In a world that’s beautifully diverse and becoming increasingly more connected, helping our kids understand and appreciate different cultures isn’t just a nice addition to homeschooling – it’s essential for their futures and to help grow their sense of place in the world – as well as compassion.
Embracing cultural learning isn’t about being “woke”, or ticking off a list of world holidays. You don’t need to lots of money to travel the world, you need an open mind, the willingness to learn, curiosity and an open heart. Parent – don’t worry if you’re new at it, too! This is a good thing, there’s a whole world of amazingly rich cultures waiting to be explored by you and your kids.
This approach to learning is about raising humans who are kind, curious, and grounded. Humans who can listen, celebrate difference, and find common ground. And as homeschooling parents, we’re in a unique position to make this kind of learning a natural and powerful part of daily life. We can teach children about diversity in it’s many forms, what a gift to give them!
As homeschoolers, we get to slow down, ask big questions, and follow our children’s sense of wonder. We get to explore traditions, languages, stories, and perspectives in a way that feels real and right for our family – not rushed or prescribed.
And the best part? You get to learn amazing things too!
Think cooking Argentinian empanadas, learning traditional African folk dances alongside your kids, saying hello in new languages, or learning about and hosting a Chinese Lantern Festival in your own backyard. The fun is endless – and the learning, so rich.
Whether you’re just starting out or already weaving cultural threads into your days, here are 10 simple and meaningful ways to bring the beauty of cultural learning into your homeschooling journey:
1. Build a Global Bookshelf
That humble little bookshelf in your living room can become a window to the world. One where your children grow up seeing not just themselves reflected in stories, but also learning to deeply value the lives, dreams, and voices of others.
Books are one of the most powerful and accessible tools we have for cultural learning – and the beauty is, they meet you wherever you are. Whether you’re curled up on the couch with your little ones or gathered around a kitchen table with older kids, stories have the power to transport you across oceans, time periods, and ways of life.
Fill your homeschool shelves with stories written by authors from all over the world. Seek out picture books filled with cultural traditions, folktales passed down through generations, vibrant poetry, honest memoirs, and chapter books that reflect voices your children may not otherwise hear. Prioritise books written by people from within those cultures (not just from cultures from or closely related to your own) – this makes a big difference. Authentic voices offer nuance, truth, lived experience and emotion that can’t be replicated.
When children hear stories from different parts of the world, they begin to see beyond their own experiences. They realise that there isn’t just one way to live, love, learn, or celebrate. This kind of exposure gently builds empathy and stretches their thinking, helping them step into someone else’s shoes – even just for a few pages.
Organisations like We Need Diverse Books are doing incredible work to make sure these stories are reaching families everywhere. Your local librarian is also a gem – ask them to help you find books from different cultures, especially ones that match your child’s age and interests.
————
## REQUIRED WORK
- A) In the text on cultural learning in homeschooling, which organization is named as working to bring diverse stories to families everywhere?
- B) Condense the paragraph of the text on cultural learning in homeschooling that begins "Fill your homeschool shelves" into a short bulleted list, keeping its main points.
- C) Write the next part of the text on cultural learning in homeschooling, picking up after its last sentence.
The lines after this point have no connection to the text on cultural learning in homeschooling.
————
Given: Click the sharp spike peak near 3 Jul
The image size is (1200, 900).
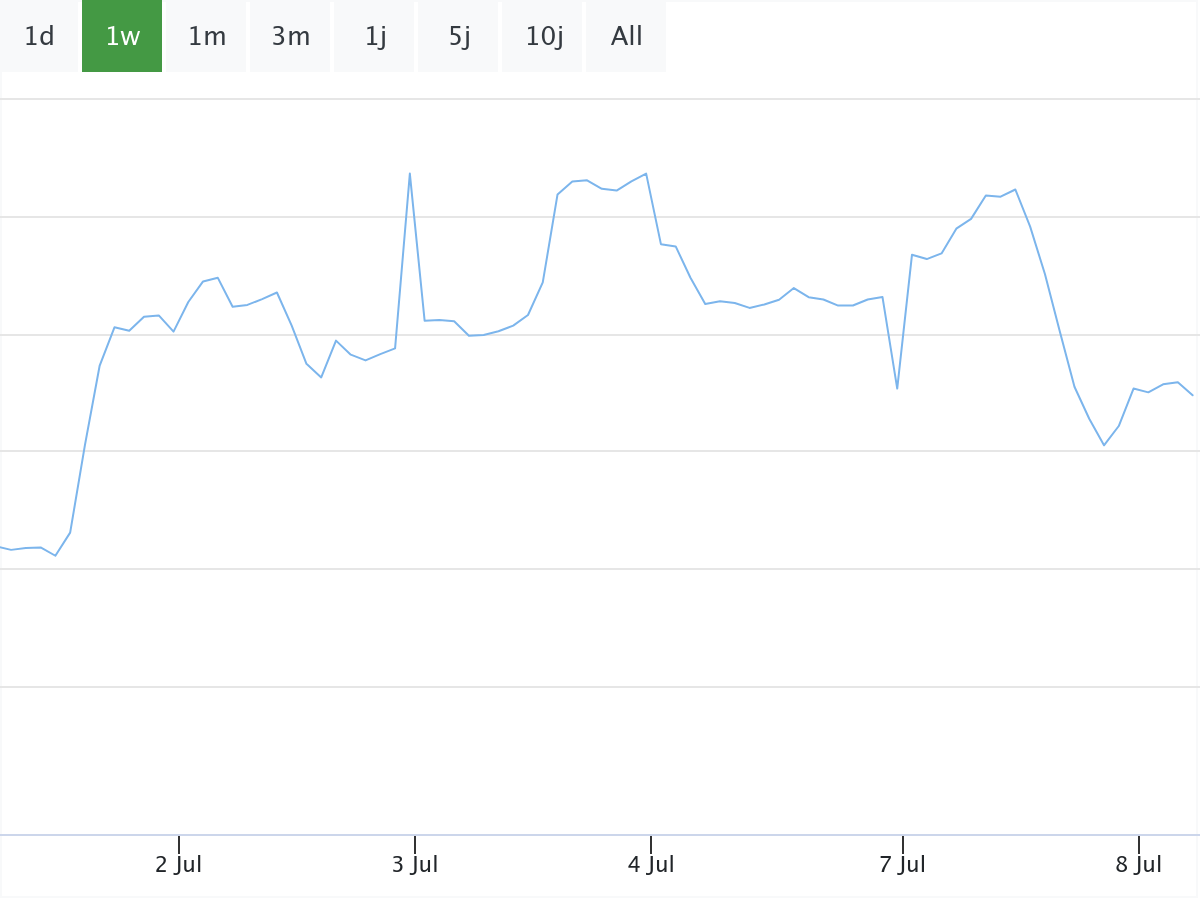Looking at the screenshot, I should tap(410, 174).
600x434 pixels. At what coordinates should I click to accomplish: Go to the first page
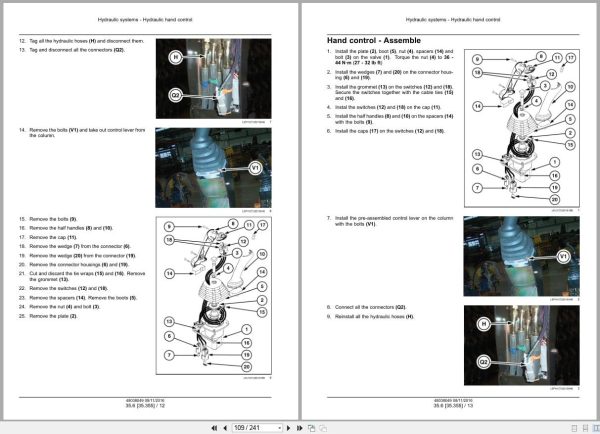point(214,428)
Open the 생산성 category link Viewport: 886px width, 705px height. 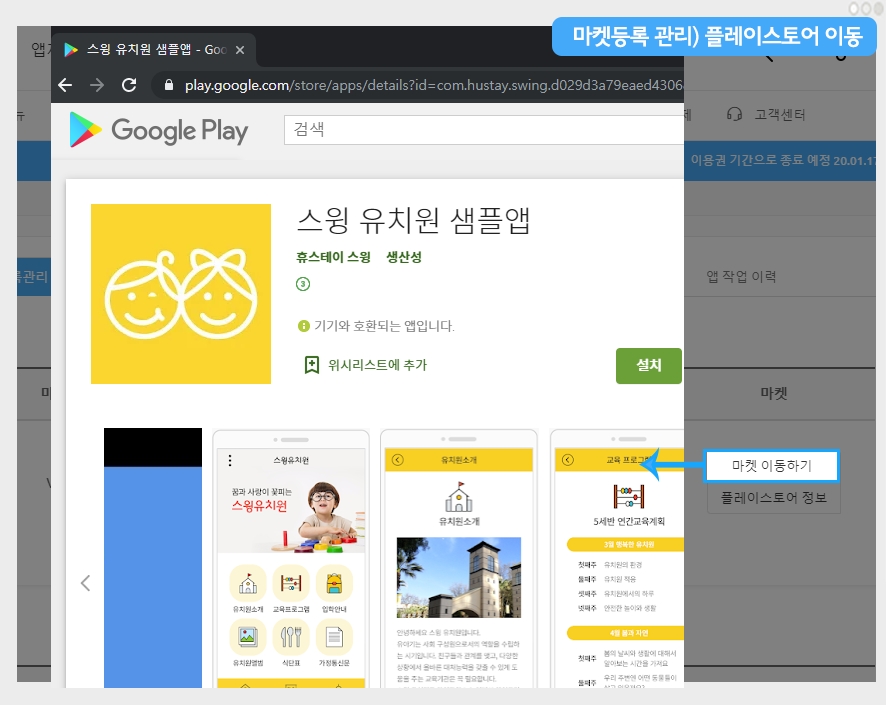[x=404, y=257]
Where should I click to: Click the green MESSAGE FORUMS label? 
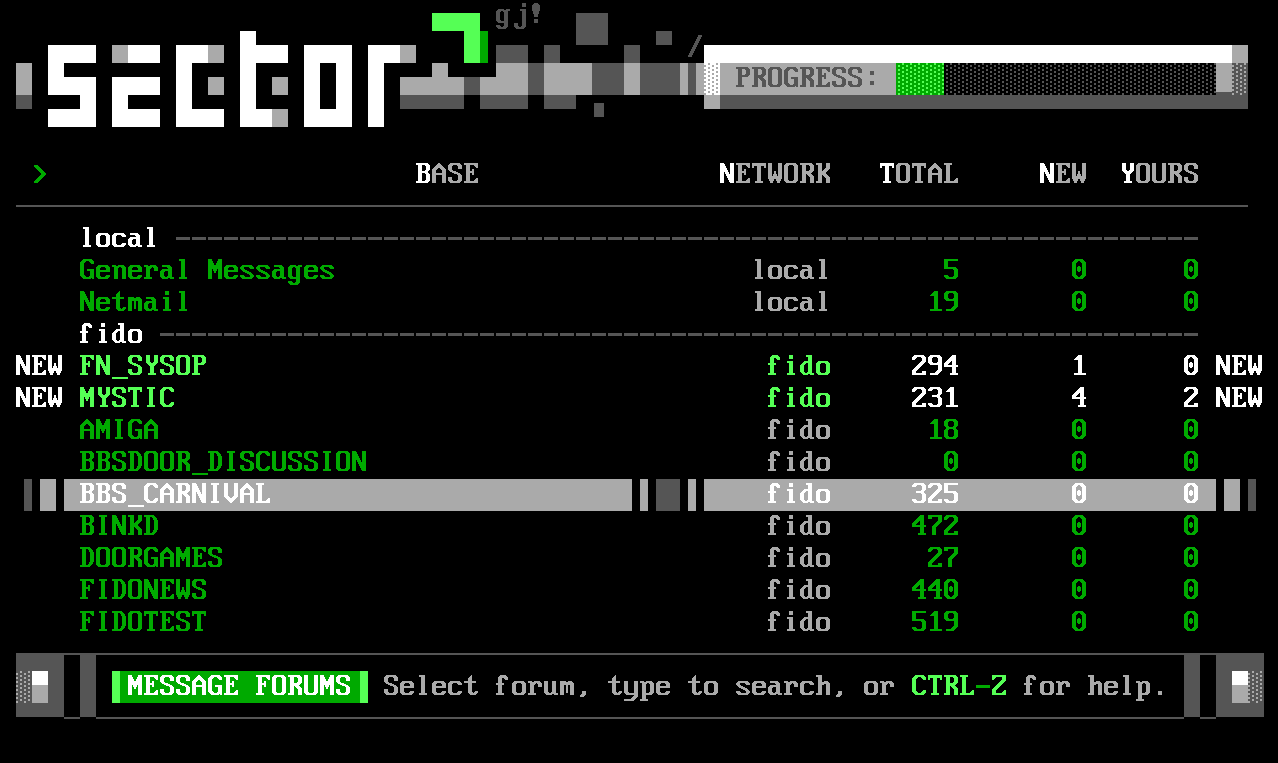pos(239,686)
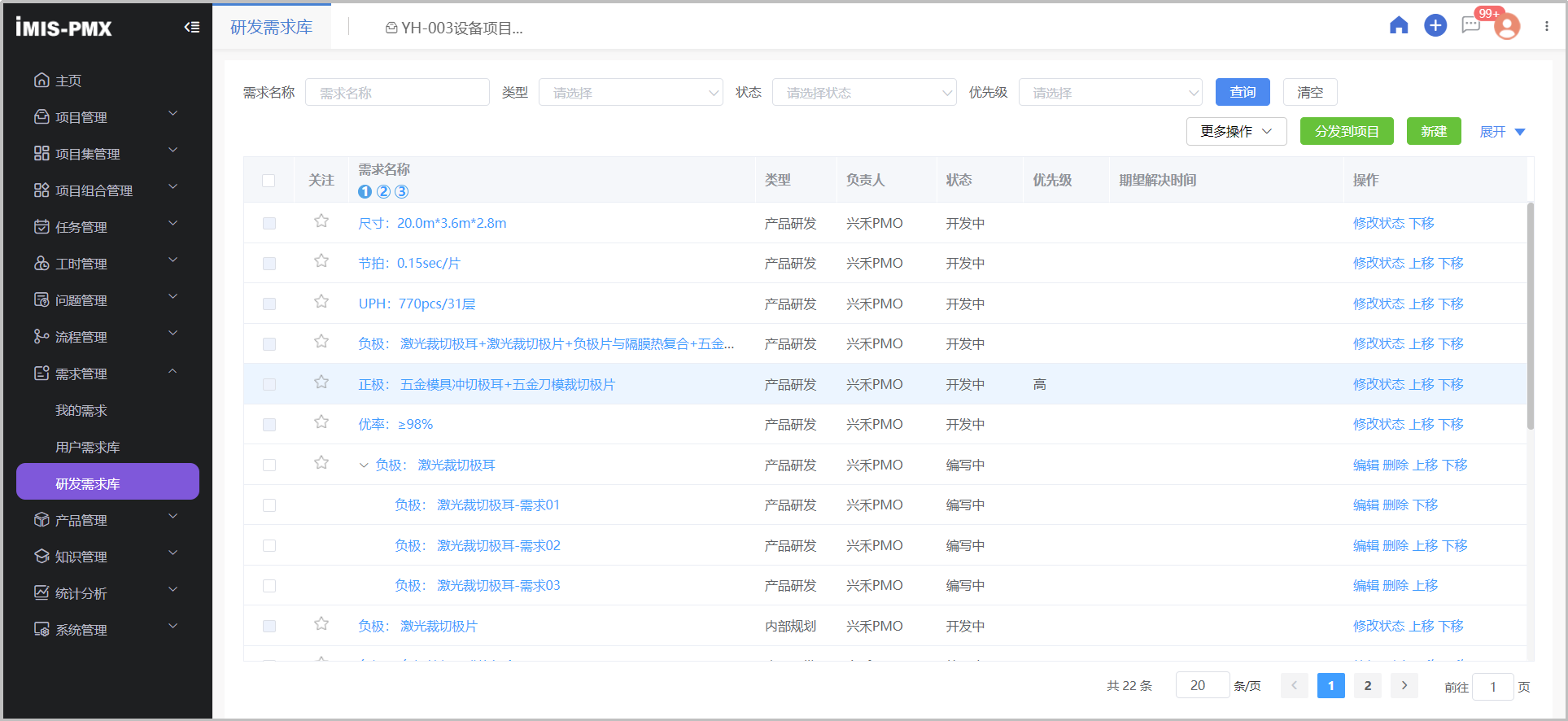This screenshot has width=1568, height=721.
Task: Toggle the select-all checkbox in table header
Action: click(x=269, y=181)
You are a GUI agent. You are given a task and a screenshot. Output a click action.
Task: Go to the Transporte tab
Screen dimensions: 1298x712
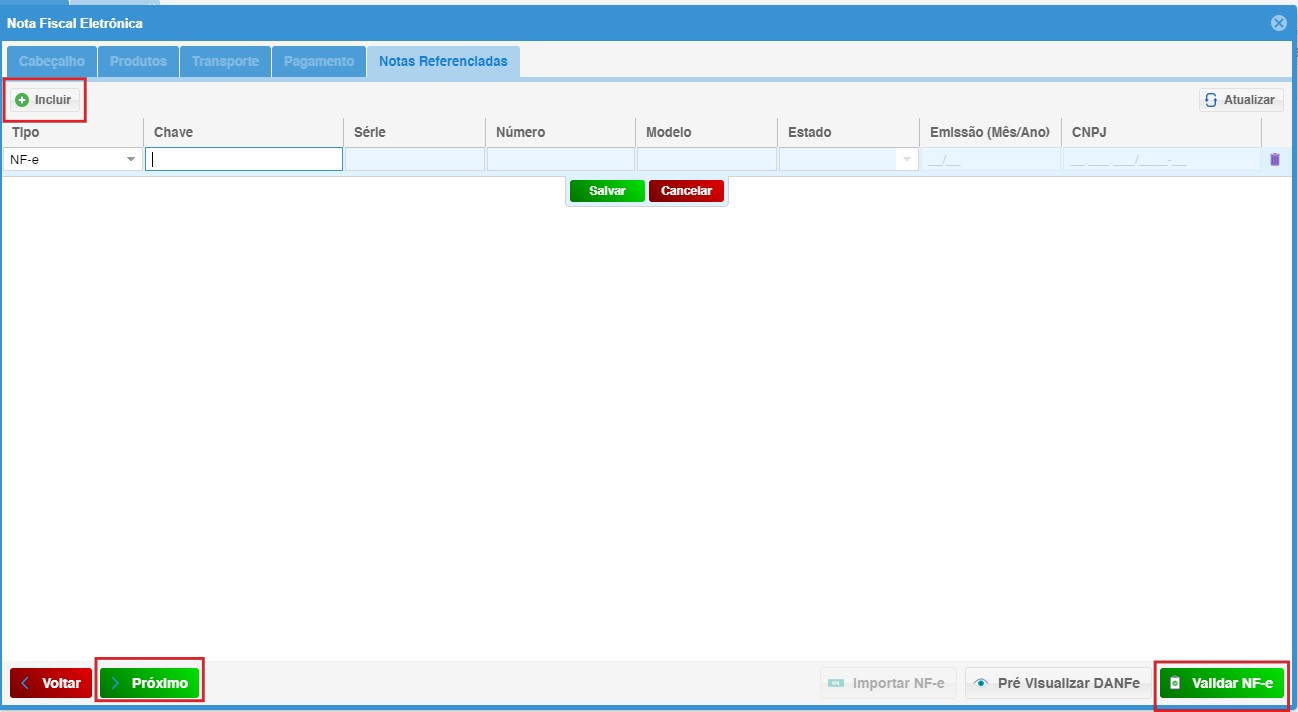(x=225, y=62)
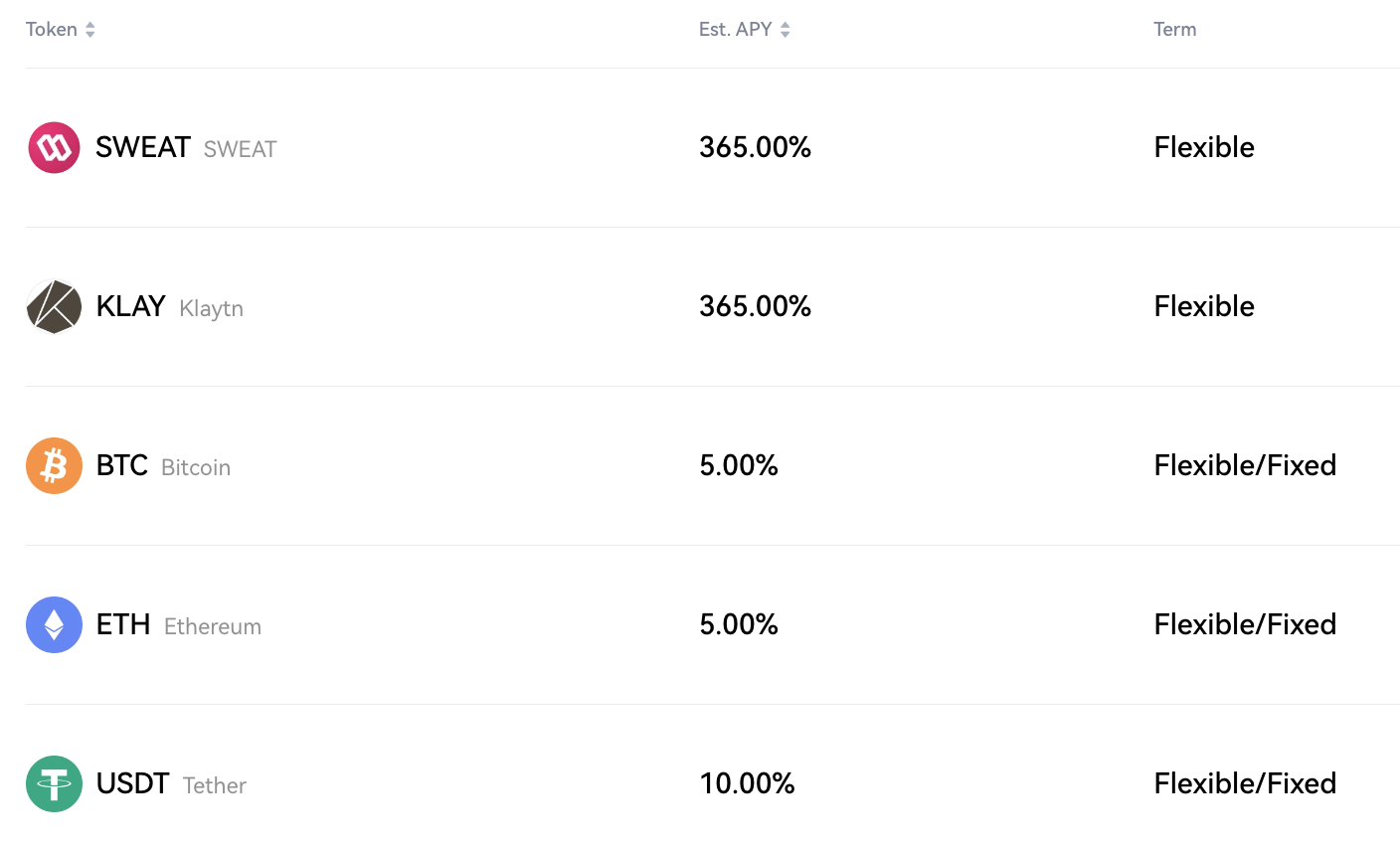Screen dimensions: 1400x851
Task: Click KLAY's Flexible term label
Action: click(1204, 306)
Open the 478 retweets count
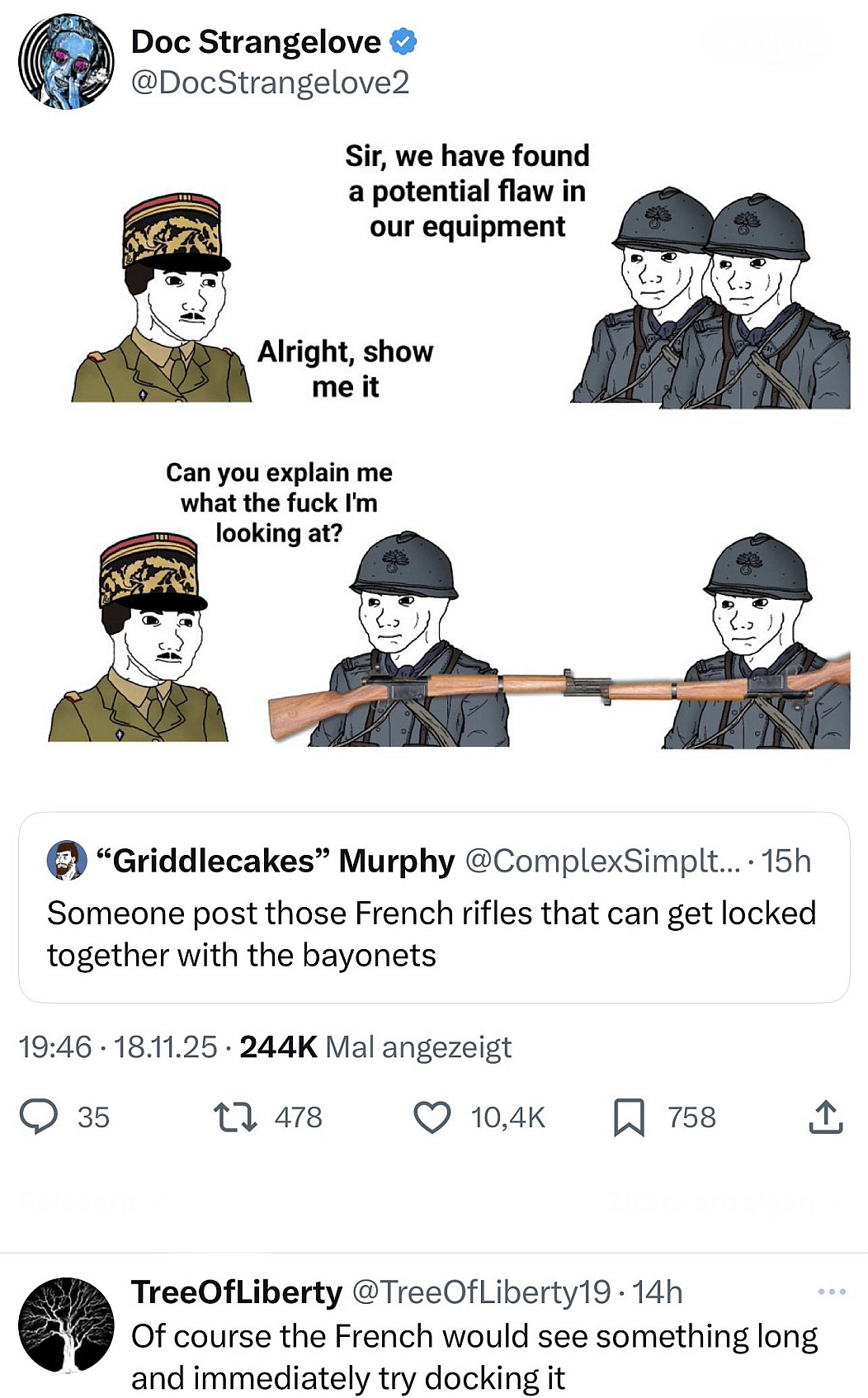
————
## OUTPUTS FOR THE TASKS
- A) We Need Diverse Books

- B)
- Stock shelves with stories by authors from around the world.
- Look for picture books on cultural traditions, folktales passed down through generations, poetry, memoirs, and chapter books with voices children may not otherwise hear.
- Prioritize books written by people from within those cultures, not only from cultures close to your own.
- Authentic voices bring nuance, truth, lived experience, and emotion that can't be replicated.

- C)
2. Explore Culture Through Cooking
Food is one of the most powerful ways to connect with a culture – and it’s something the whole family can enjoy, hands-on. It’s not just about what’s on the plate – it’s about the story behind it. Each dish has its own journey: where it comes from, who makes it, how it’s shared, and why it matters to those people.
Choose a country or culture, find a traditional recipe, and bring it to life in your kitchen. You might be folding delicate dumplings, stirring a bubbling pot of spicy curry, rolling soft tortillas by hand, or shaping sweet sesame balls. While your hands are busy, let your conversations travel – talk with your kids about where the dish comes from, what the local landscape is like, what ingredients grow there, and the celebrations or customs the food is part of. If you don’t know, you can find out together! What a cool research project…
Cooking becomes a delicious way to explore geography – why is rice so central in some parts of the world? Why is flatbread a staple in so many cultures? It also opens the door to history – how did spices travel along trade routes? How did colonisation change food traditions? You can even introduce language by learning the names of ingredients or dishes in their original languages.
The sights, smells, textures, and tastes create a tangible experience your kids will remember. There’s something magical about the scent of freshly toasted spices or hearing the sizzle of oil in a pan – suddenly, your home becomes a little portal to another part of the world.
A wonderful resource to check out is the Kids Food Atlas, which is packed with engaging, culturally rich food adventures for children.
Cooking connects hearts, minds, and hands. And best of all – it ends with something you can eat together, which might just become a new family favourite.
3. Celebrate Cultural Festivals
If your family holds personal beliefs that prevent you from participating in certain celebrations, that’s completely okay. You can still weave the benefits of learning about these cultural moments through stories, music, food, and craft, without taking part in religious rituals.
For example, you might choose to explore the history of Diwali without lighting lamps, or learn about Eid by preparing a traditional dish rather than observing the fast. These small acts of learning still build understanding, curiosity, and connection.
From Matariki to Diwali, Passover to Holi, Lunar New Year to Eid – there are incredible festivals celebrated across the world. You don’t need to celebrate them all (or any of them) in a religious sense. But learning about their history, symbols, foods, and meaning is a rich and respectful way to explore culture with your children.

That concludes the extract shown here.